Thursday, August 19, 2010

6 months?

At my appointment last Thursday, the doctor did another ultrasound for me and we got to see our baby girl again. We actually got a genital shot this time, though not a good one because she likes to move around so much. We got a shot of her sucking her thumb! So cute. But according to my last period, which is what they like to go off of, since they don't know exact time of conception, I should be 22 weeks 1 day today. Well, last Thursday at my appointment, my uterus was measuring 22 weeks, which would put me at 23 weeks today, or 6 months. Since I'm only 6 days ahead, they won't change my due date. But I have measured 6 days ahead every single time. SOOO....I should be 6 months today according to my measurements. So I'm kinda changing my due date on my own, which would change it from 12/22 to 12/16. I'm POSITIVE I won't go till December 22n. I have now POSITIVE that I ovulated early.

So, other then that, everythings great. I'm still tired, but I blame that on the heat. When I was pregnant with my birth son, I had severe foot pain from swelling just on the bottom of my feet, and I'm getting it again and I'm popping tums like candy, but I LOVE IT! I love being pregnant.

Side note: Sean and I started back up to work. We both work at a high school with the special needs students. Work could also be causing me to be tired. Working with 17 severe special needs students and pushing one around in a wheelchair all day can really take a toll. But we love our jobs. Sean started taking classes at University of Phoenix! YAY! I'm so proud of him. And my classes start back up in a little over a week. Only 14 more units for me! I can finally see that light at the end of the tunnel! =)

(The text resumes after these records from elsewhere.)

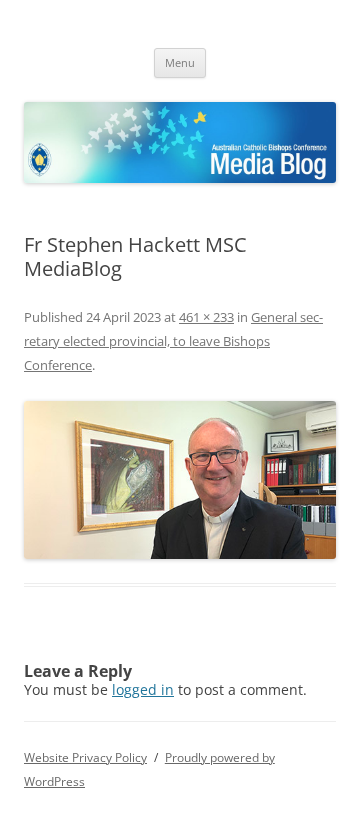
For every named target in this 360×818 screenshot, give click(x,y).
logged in (143, 689)
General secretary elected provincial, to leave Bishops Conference (173, 341)
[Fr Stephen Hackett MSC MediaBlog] (180, 480)
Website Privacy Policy (85, 757)
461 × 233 (206, 317)
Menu (180, 62)
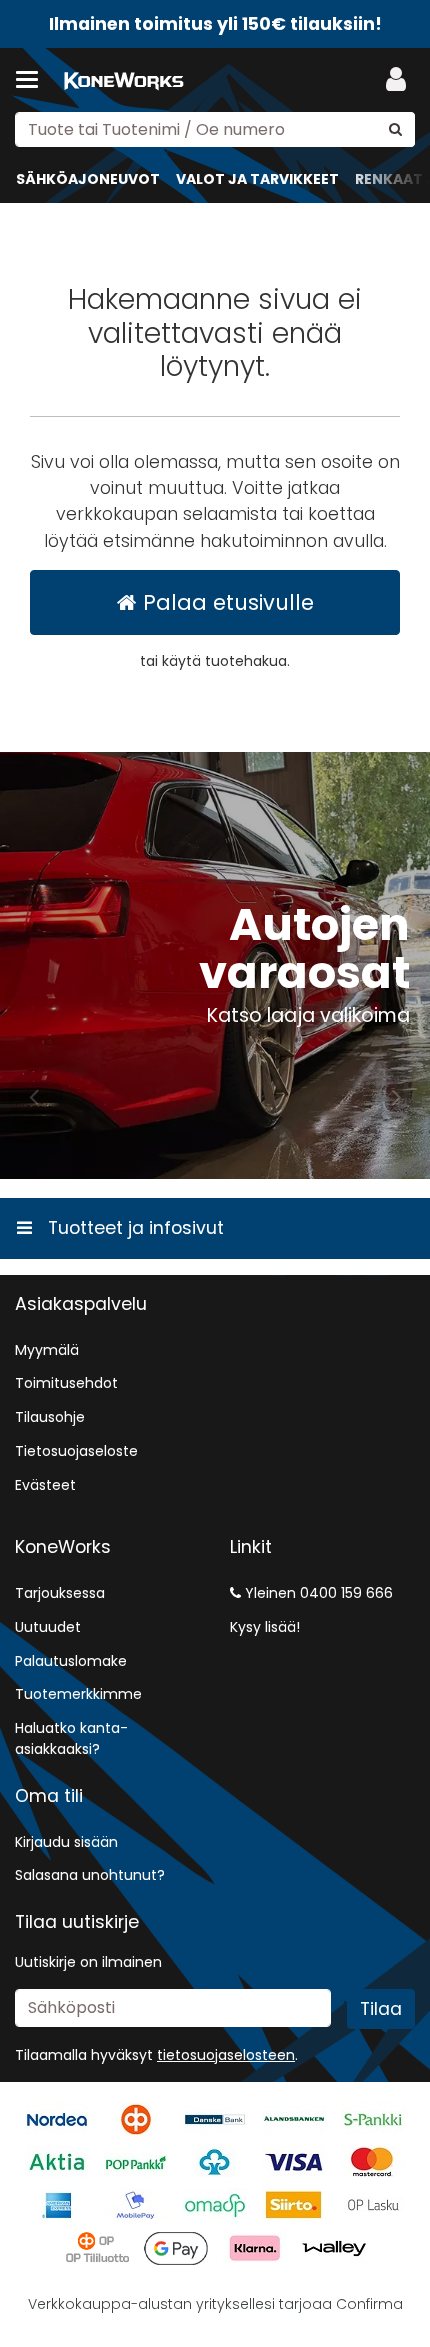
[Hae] (395, 129)
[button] (226, 2055)
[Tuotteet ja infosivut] (33, 80)
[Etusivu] (124, 80)
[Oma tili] (396, 80)
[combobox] (215, 129)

Sorry these are so crooked. They scanned that way and I didn't feel like rescanning them.


Our little thumb sucker!




It's really hard to tell what you are looking at, but if you look closely, you can tell she's still a girl!

Tuesday, August 3, 2010

Happy birthday to the boy that changed my life..

4 years ago today, I gave birth to my birth son. Could 4 years have really already passed? It seems quite impossible, but it's not. I look how my life has changed and grown in the last 4 years and I am astonished. Last night I was talking to Sean about my little guy and as we were talking, it hit me. Even though I was not living my life how I should of, if I could go back in time, I would not change a thing. Does that seem crazy?? Crazy to put myself through that all over again? Am I a masochist?

To answer all of those questions; No

The reason I would do it all again, pain and all, is because it changed my life. For the better. I learned to be unselfish. I learned the type of love the Savior has for us, pure. I learned the true meaning of the atonement because I actually got to truly use it. I learned that no matter what life throws at me, I can handle it because I have already dealt with the greatest type of pain. I learned that I will be a great mother, because I was able to give my "first" child the best, even though I couldn't give it to him. At the time of placement, all a birth mothers reasoning for doing what she is doing points to the child. Most of us do it for them, not ourselves. But as time passes, the lessons that you learn and the blessings you receive are unmistakable. I am so grateful to this little boy. I'm glad he chose me as his vessel to get to earth. He really did help change my life. I never thought something so small, such as a newborn baby, could have such an impact.


So, happy birthday to the sweetest little boy on the face of the earth. You don't know this now, but you changed my life. You don't remember this, but the day you were born, there were angels around us. Angels helping comfort me and angels getting you to your family. You are very special. NEVER forget that. The feelings I felt 4 years ago are indescribable and they are so sacred and special to me. I love you little guy.



The first time they placed in him my arms. The spirit that was felt at that time was undescribable. The angels must have already been among us.